There’s an article about David Blockett, a two-week-old baby who was abducted by a woman pretending to be a social worker back in 1980. I heard from the reporter in this case and she said it was her TV channel that convinced the cops to reopen the case and put David back on the NCMEC. New details: David’s brother remembers a little bit about the abduction and thinks a man was also involved.

The police have a suspect in the 1979 disappearances of cousins Billy Sena, 11, and Mary Lou Sena, 9. The suspect is Billy’s mother’s then-boyfriend, Michael Cordova. Cordova grew marijuana in the family’s backyard and sold it. Shortly before Billy’s disappearance, one of the plants came up missing. Cordova blamed Billy and was reportedly furious and beat the crap out of him. The idea is that maybe he killed the two kids and staged the abduction. But right now the police don’t know where Cordova is, or even if he’s still alive.

There’s an article about Aleacia Stancil, who disappeared from Phoenix, Arizona in 1994 at the age of 9 months. The article has some more details about her mom, Toni, who was addicted to drugs and allegedly gave Aleacia to an unknown woman who never returned her.

Kendrick Jackson‘s dad has been convicted of his murder and was sentenced to life in prison. Two jailhouse informants said Kendrick’s dad told them the boy deserved it because he’d peed on himself. Yes, 3-year-olds should be expected to maintain perfect bladder control.

The family of eight-year-old Sebastien Metivier, who disappeared from Quebec 27 years ago, have held a memorial service for him.

A little more on Aleacia Stancil

A Phoenix Police Department detective emailed me about another case and I took the opportunity to ask about Aleacia Stancil. What he told me was unsurprising. Toni Stancil was a crack addict. She reported Aleacia missing after she herself was jailed for something or other. The MP report may have just been a ploy to get out of jail. Then not too many months later, Toni was murdered. The homicide is unsolved. The detective said the case “fell through the cracks” and they’re trying to figure out who “Dee” is and so on, and he hopes Aleacia is being raised by another family.

I can only hope this is true.

Genealogical databases

I signed up for a seven-day free trial at World Vital Records, an international genealogical database with all kinds of records. I only want the US database though — I’m looking for info on missing people. My free trial lasts seven days, and if I find it useful enough I suppose I’ll buy a year’s access.

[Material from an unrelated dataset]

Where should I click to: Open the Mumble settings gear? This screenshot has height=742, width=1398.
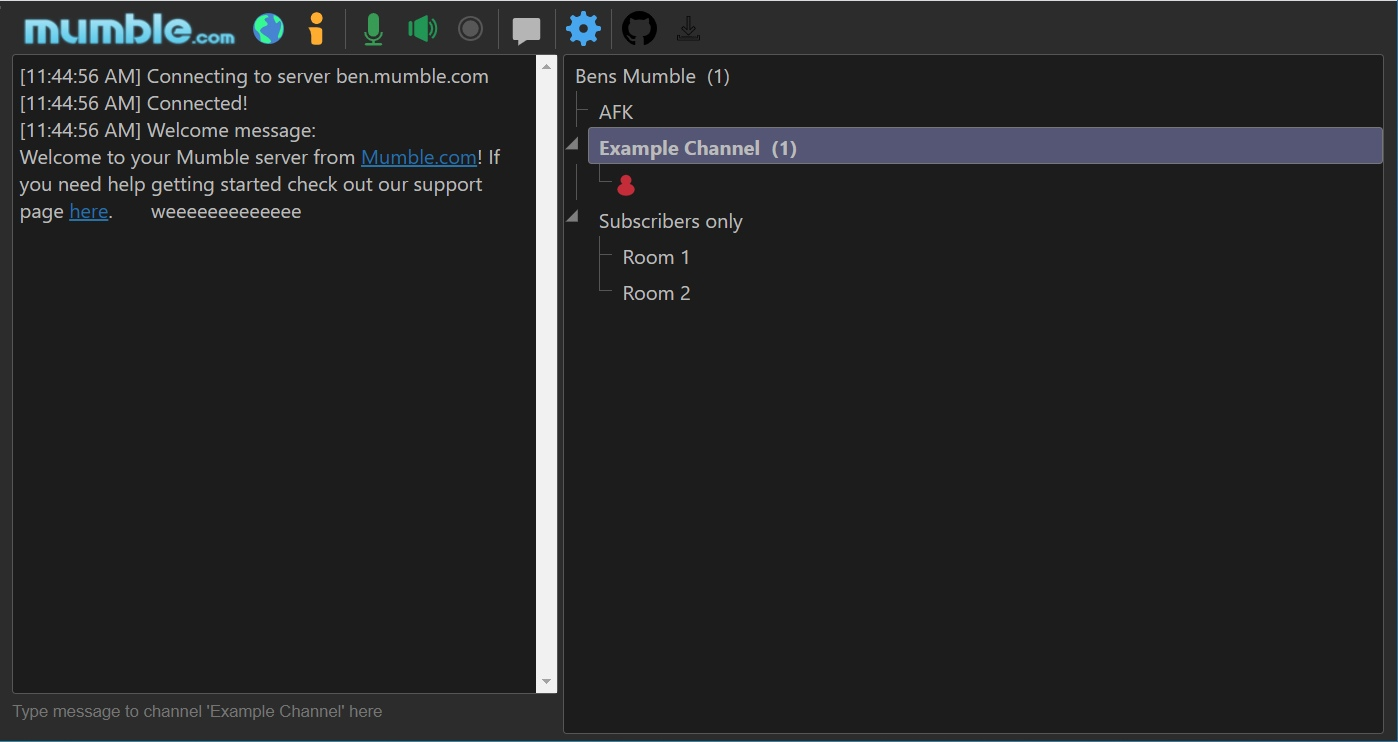[x=583, y=28]
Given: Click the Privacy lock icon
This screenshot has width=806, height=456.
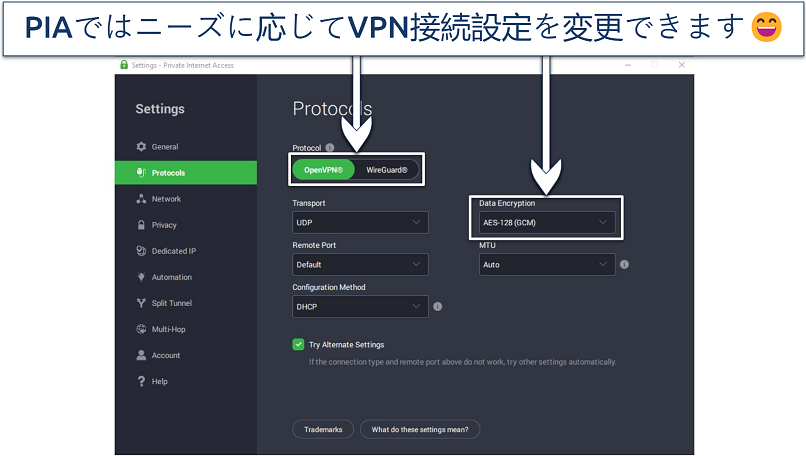Looking at the screenshot, I should [x=141, y=225].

It’s only forty bucks. (And seven days from now I’ll know whether I have to actually pay that $150 speeding ticket or not. I plan to challenge it in court; wish me luck!)

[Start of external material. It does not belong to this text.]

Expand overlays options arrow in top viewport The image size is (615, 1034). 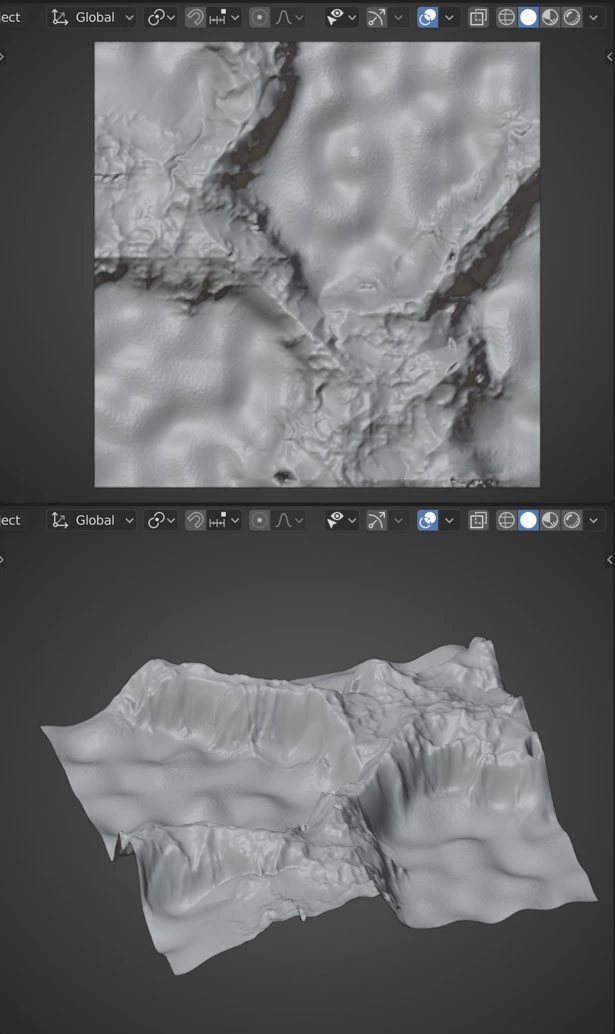[450, 17]
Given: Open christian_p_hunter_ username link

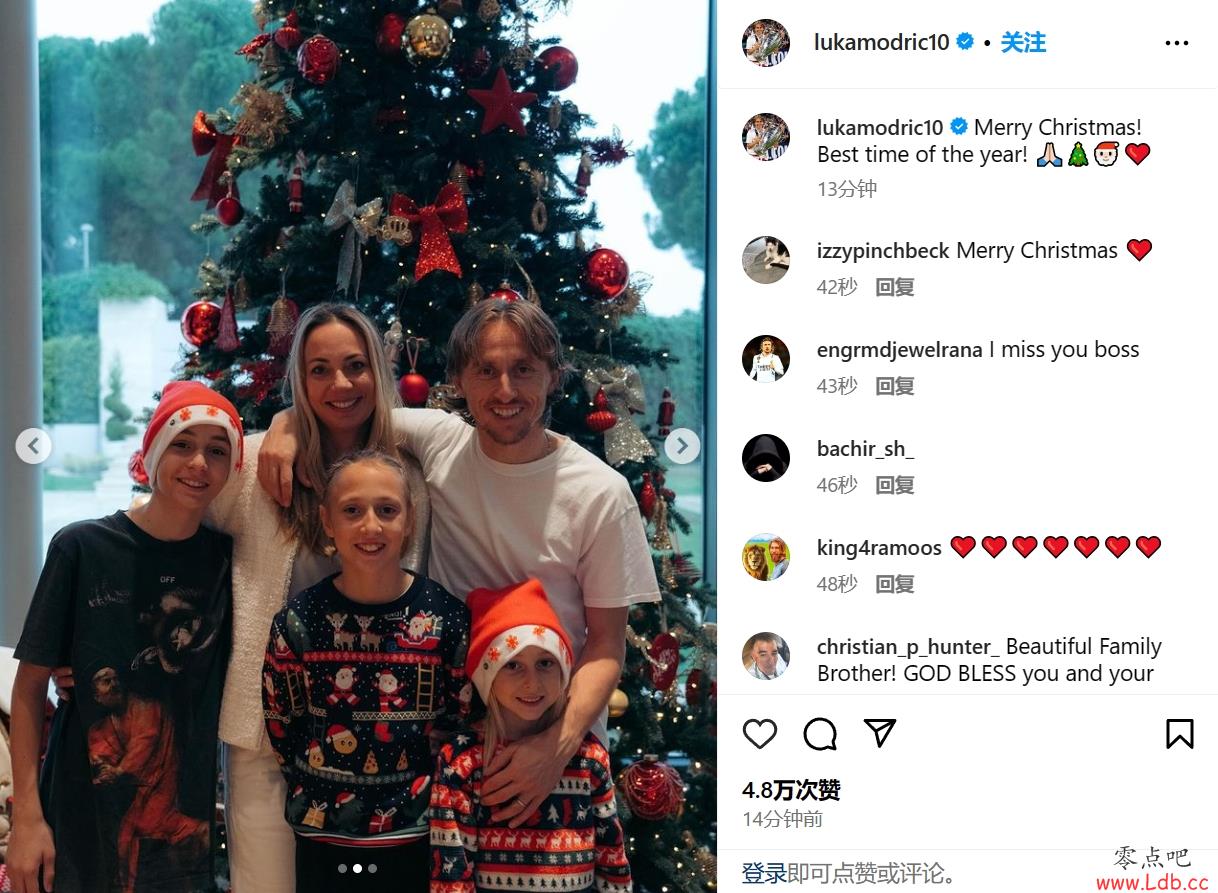Looking at the screenshot, I should (908, 646).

I did a search for Toni Stancil, Aleacia Stancil‘s mom. I found a death record for T. L. Stancil which is probably her. Same state, same month and year of death. It says T. Stancil was born on May 17, 1959.

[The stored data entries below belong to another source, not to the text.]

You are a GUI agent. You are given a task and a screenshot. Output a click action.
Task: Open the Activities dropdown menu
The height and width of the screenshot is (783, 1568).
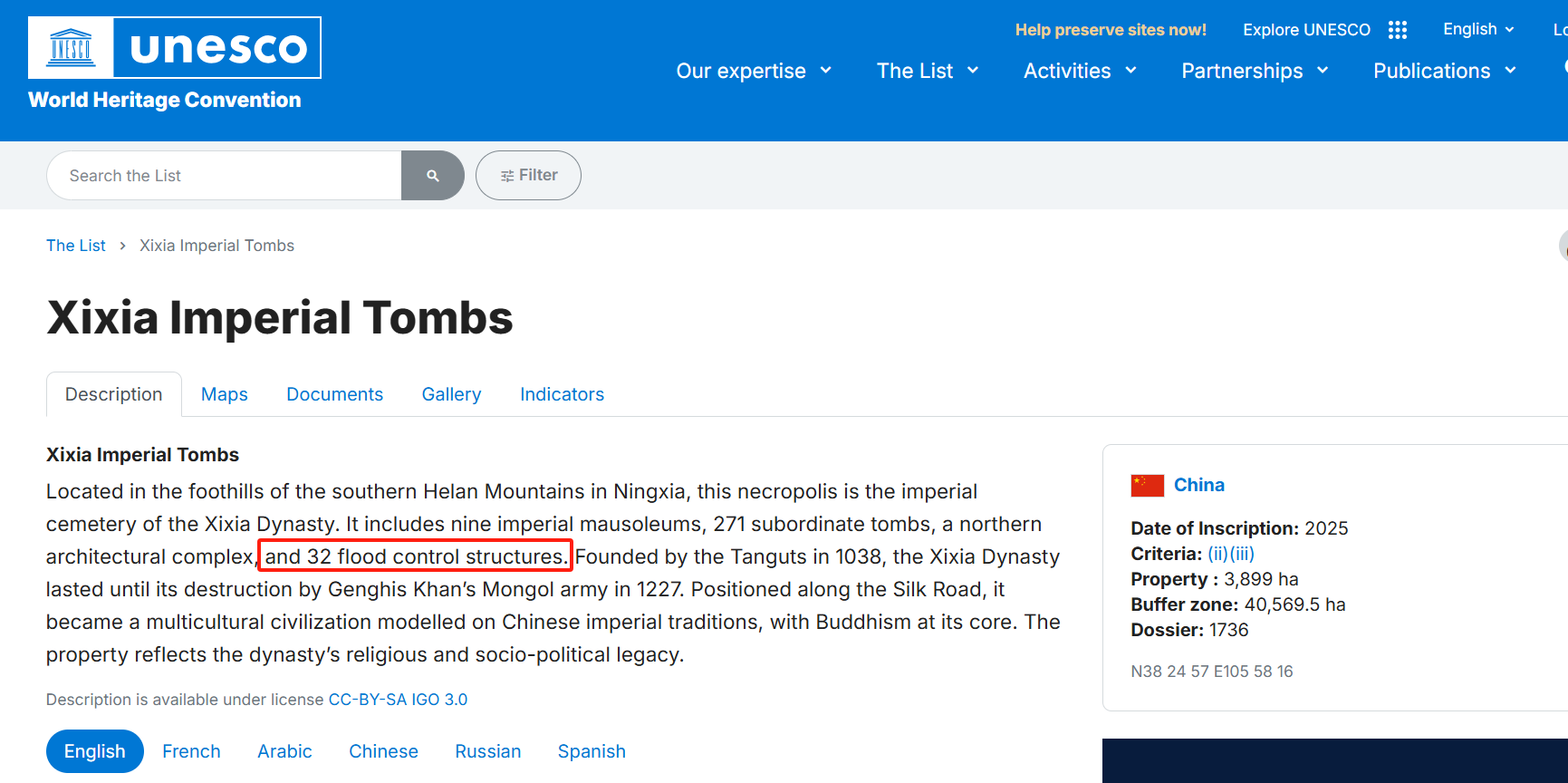1079,71
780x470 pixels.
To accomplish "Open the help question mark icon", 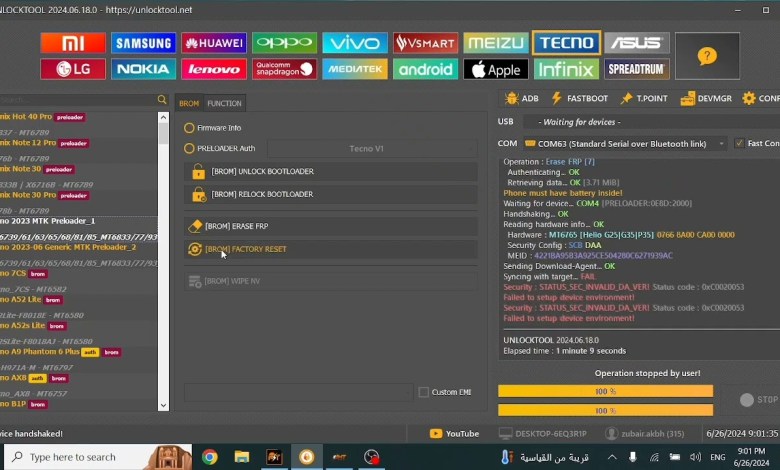I will (707, 56).
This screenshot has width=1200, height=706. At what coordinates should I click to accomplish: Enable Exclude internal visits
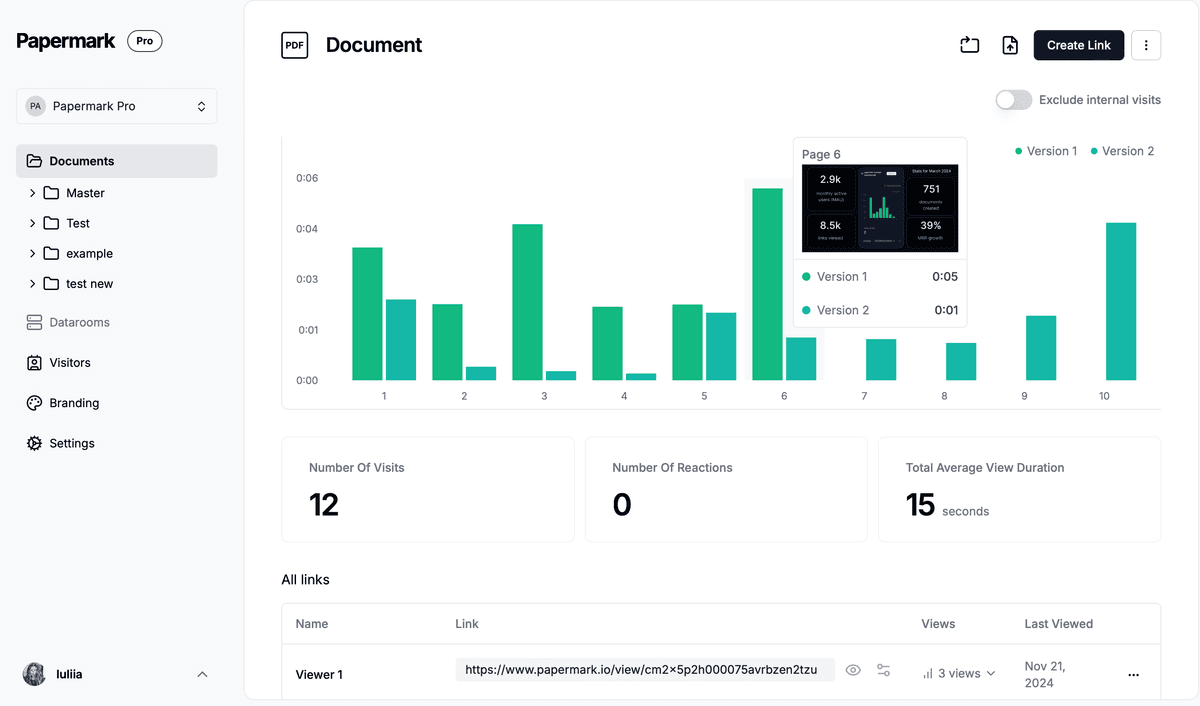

I’m not sure how useful this database will be for me, but I figure I have nothing to lose.

Found some more info on Aleacia Stancil

I found more info on Aleacia Stancil, a nine-month-old baby who disappeared in 1994, about which I knew nothing. According to the Phoenix Police Department (which spells her name “Alecia”), Aleacia’s mother, Toni, gave her to another woman known only as Dee and never saw either of them again. Toni didn’t report Aleacia missing for three months. She died in late 1995.

From what little I know, it sounds like another Caylee Anthony or Ke’Shaun Vanderhorst. I wish I knew more, though. Like, what was the arrangement between Toni and this woman, and what reason did Toni give for not reporting the disappearance for so long? I haven’t been able to find out anything about Toni — no obituary, nothing in the Social Security Death Index either. Perhaps her legal first name wasn’t Toni but Antoinette or something. I haven’t been able to find any articles or anything about Aleacia’s disappearance, either. It’s such a shame, when you think about all the attention Caylee received.

I suppose there’s reason to hope Aleacia is alive today, assuming Toni was telling the truth. We may never know.